- **Excerpted records**
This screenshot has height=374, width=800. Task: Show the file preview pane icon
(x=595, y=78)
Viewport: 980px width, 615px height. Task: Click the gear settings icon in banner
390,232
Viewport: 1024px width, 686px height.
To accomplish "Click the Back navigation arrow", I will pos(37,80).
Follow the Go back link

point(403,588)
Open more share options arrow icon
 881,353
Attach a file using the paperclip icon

---

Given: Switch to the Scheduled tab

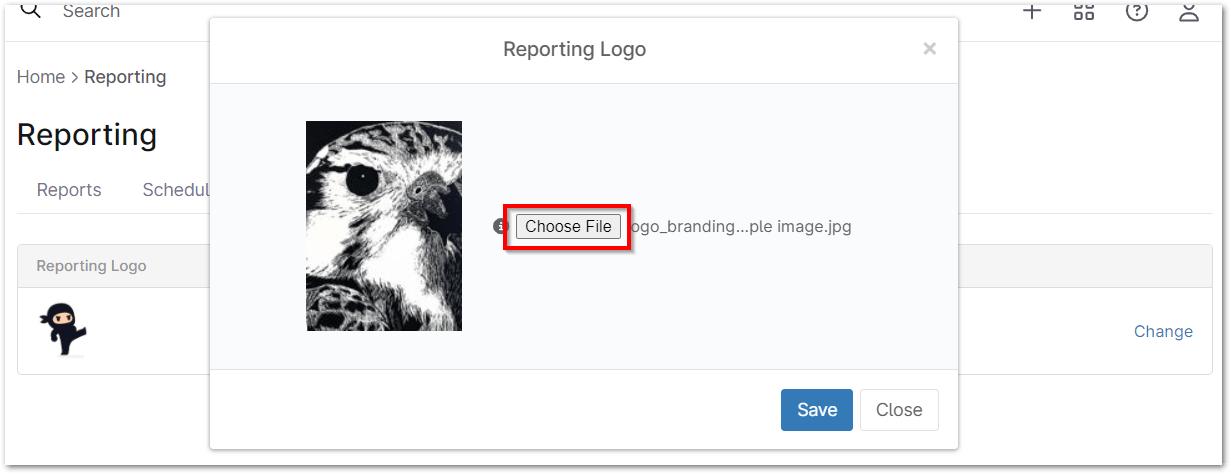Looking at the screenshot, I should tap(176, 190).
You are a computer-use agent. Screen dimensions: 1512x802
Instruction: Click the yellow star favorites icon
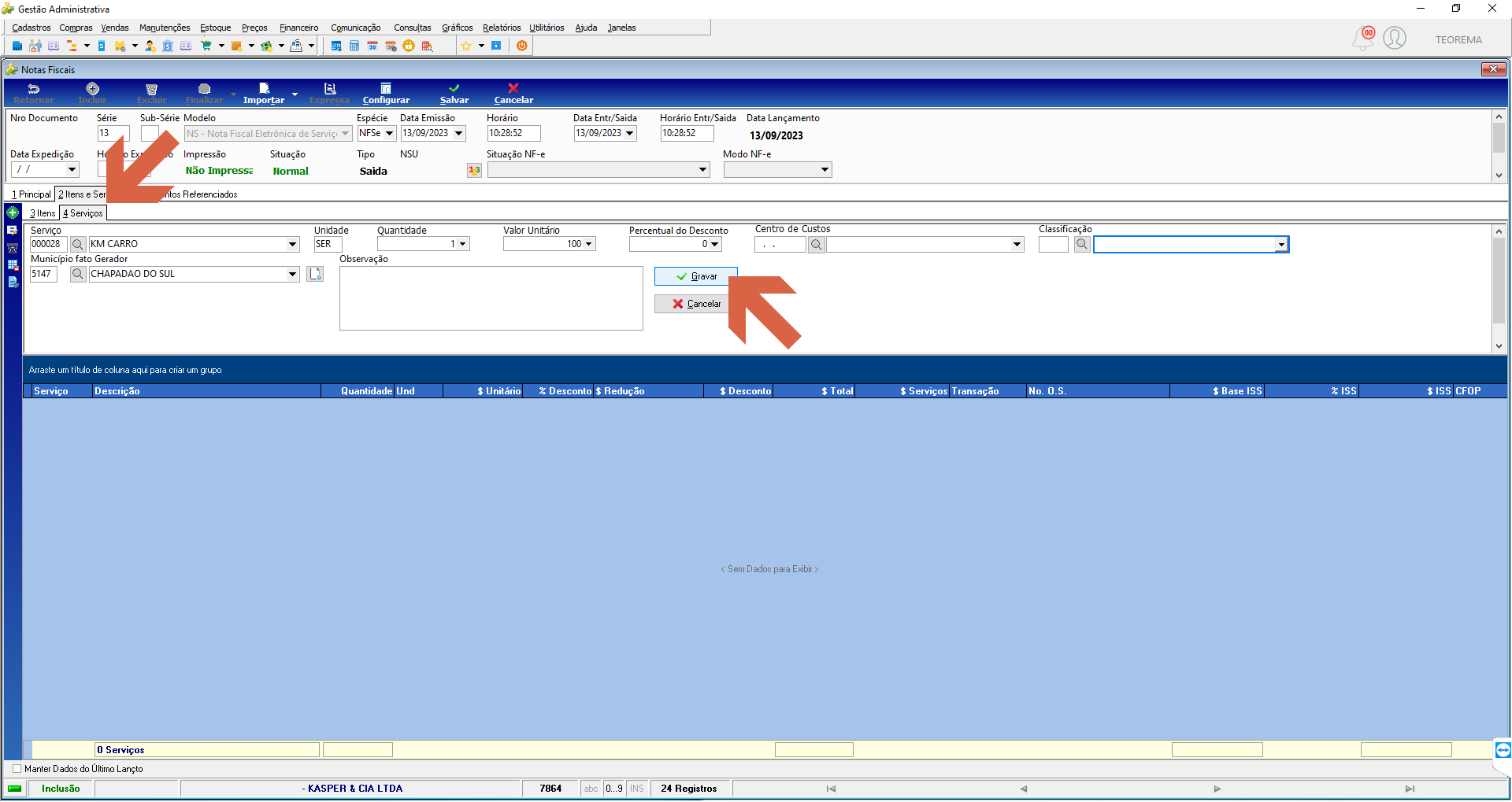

- **Aim of the exercise**
What you give back should be exactly the lines of the data above from the line with "You are a computer-use" through the line with "Instruction: Click the", both of those included, and nothing more.

- **Answer to this task**
You are a computer-use agent. Screen dimensions: 1512x802
Instruction: Click the yellow star favorites icon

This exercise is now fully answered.